Response to Comment on Chanoine et al. Understanding the Complexity of MIDD Diabetes Mechanism With Dual Focus on β-Cell Function and Insulin Sensitivity

We welcome the comments from Finsterer (1) on our article (2) proposing a new perspective on the mechanisms underlying the development of diabetes in maternally inherited diabetes and deafness (MIDD) with a focus on both β-cell function and insulin sensitivity.

First, although it may seem intuitive, we disagree that impaired function of complexes I, III, and IV may be sufficient to lead to β-cell dysfunction. There are numerous other primary oxidative phosphorylation deficiencies featuring severe reduction of ATP that do not commonly result in diabetes. As appropriately noted by Finsterer (1), the variability of the MIDD phenotype likely results from the presence of additional factors, whether environmental or genetic. Hyperstimulation by elevated blood glucose, poor antioxidant defenses, and other factors may also affect the fate of the β-cell. In addition, despite overlap between the phenotype of MIDD and mitochondrial encephalomyopathy, lactic acidosis, and strokelike episodes (MELAS), MELAS is rarely associated with diabetes. The severe phenotype of MELAS is thought to be at least in part secondary to a greater percentage of heteroplasmy. If the hypothesis proposed by Finsterer (1) was correct, would we not expect that oxidative phosphorylation would be severely affected in the β-cell and that diabetes would be systematically present in MELAS?

Second, we do not believe that the mTORC1 hyperactivity reported in cells affected by m.3243A>G goes against our hypothesis. We agree that the role of mTORC1 activity in the β-cell is complex and incompletely understood (3). We suggest that the higher heteroplasmy driven by mTORC1 activation that was reported in vitro by two groups of authors (4,5) may stimulate mitophagy of the most severely affected mitochondria and may represent a defense mechanism against the deleterious effects of the phenotypic variant. This needs to be confirmed in vivo in the context of additional modifiers (see below). Central to our hypothesis is the dual role of β-cell dysfunction and decreased insulin sensitivity in the development of diabetes in MIDD. The role of mTORC1 hyperactivity, which was also shown to decrease insulin sensitivity (6), thus should be considered in the context of the overall underlying mechanism of glucose metabolism dysfunction. This may include additional, mTORC1-independent pathways, as suggested by Yang et al. (7). Our suggestion that diabetes in MIDD results from a more severe heteroplasmy in the skeletal muscle and a less severe heteroplasmy in the β-cell of the pancreas mostly comes from the very limited published human data listed in our article.

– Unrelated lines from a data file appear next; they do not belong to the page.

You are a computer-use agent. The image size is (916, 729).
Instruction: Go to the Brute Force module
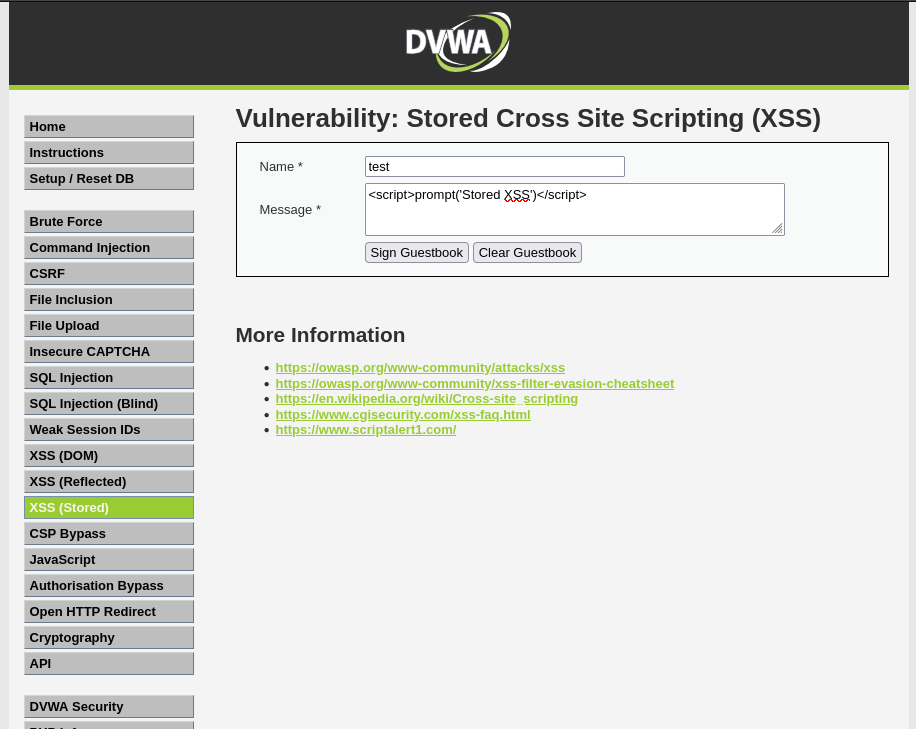pyautogui.click(x=108, y=221)
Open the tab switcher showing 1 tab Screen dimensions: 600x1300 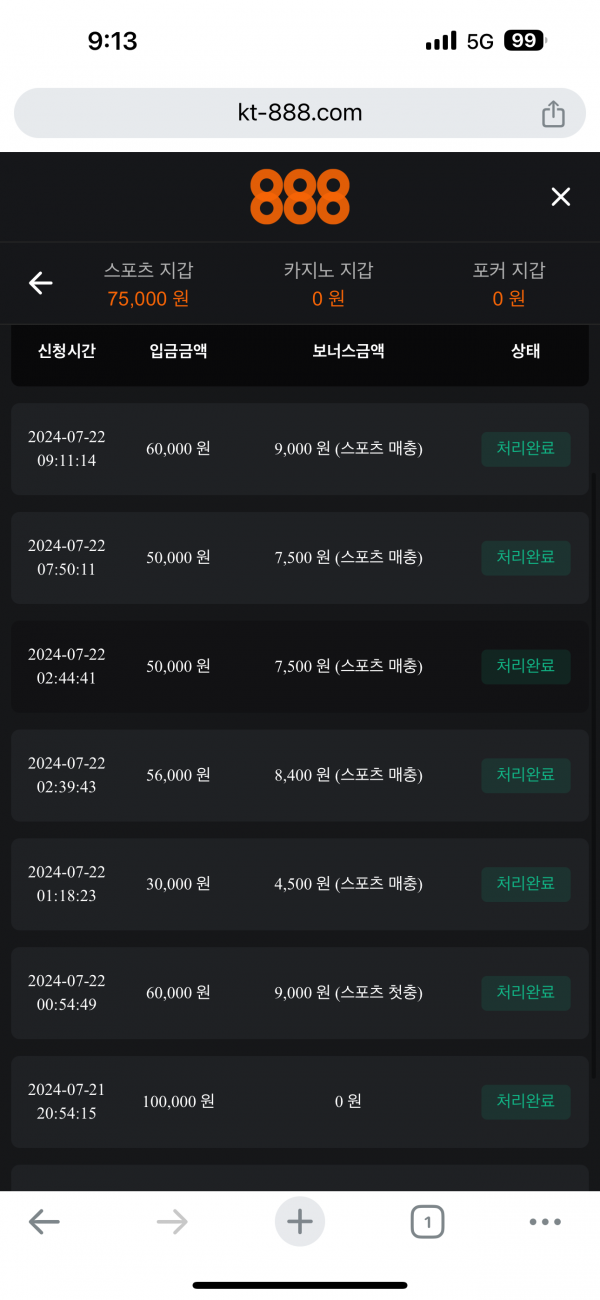click(x=427, y=1221)
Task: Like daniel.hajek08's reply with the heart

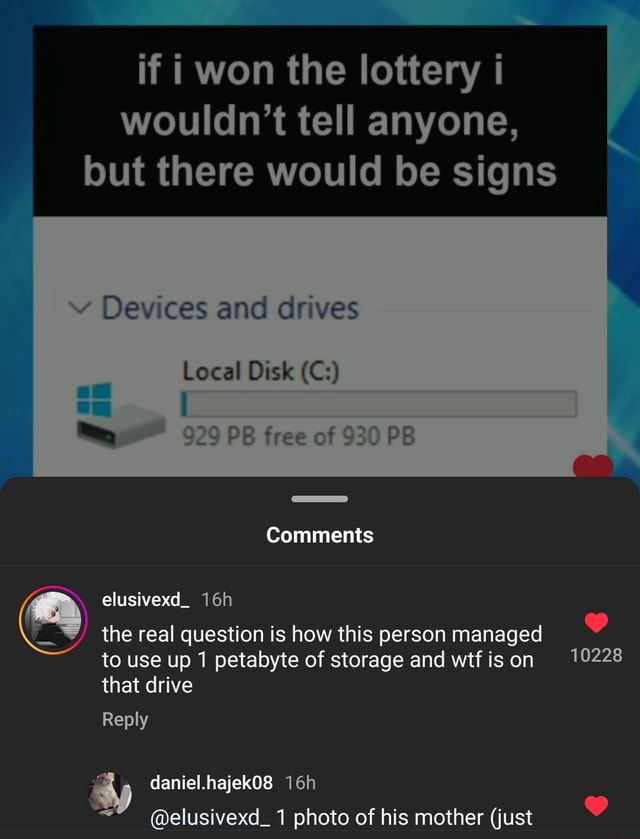Action: [x=596, y=806]
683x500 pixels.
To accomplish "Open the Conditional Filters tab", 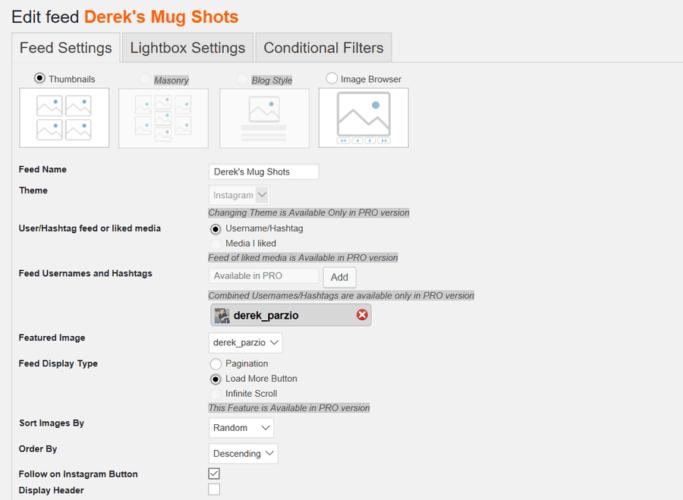I will (322, 48).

Third, although the term “haplotype” was not specifically used, the role of other factors was made very clear in our proposed model section, including “interaction between the mitochondrial and nuclear genomes . . . concomitant nuclear risk factors for type 2 diabetes, additional nuclear or mitochondrial variants, mtDNA copy number, age, sex, and environmental factors, decreased physical activity . . . influence of the paternal genome, and metabolic characteristics” of the individual. In vitro experiments offer the advantage of investigating a specific consequence of the phenotypic variant but have the disadvantage of not considering other potential modifiers, such as the ones mentioned in our article. Integrating the in vivo role of these modifiers is difficult, but we agree that these factors likely explain the extreme phenotypic variability of this monogenic condition.

We fully agree with the fourth point raised by Finsterer (1). Diabetes and hearing impairment are only two of the many potential manifestations of MIDD. Some of the manifestations are shared with MELAS, which is associated with the same phenotypic variant. This has been described in many articles and was made clear in our article. Our perspective was, however, fully dedicated to diabetes, which may be the only MIDD manifestation consistent with a two-hit model (β-cells and insulin-sensitive tissues). The rationale is that diabetes in MIDD is often misdiagnosed as type 1 or type 2 diabetes in individuals with MIDD. This is particularly important when considering that cardiovascular disease and kidney disease are present independently in both mitochondrial disease and diabetes. Diabetes in MIDD and its complications may therefore benefit from a different management approach compared with type 1 and type 2 diabetes.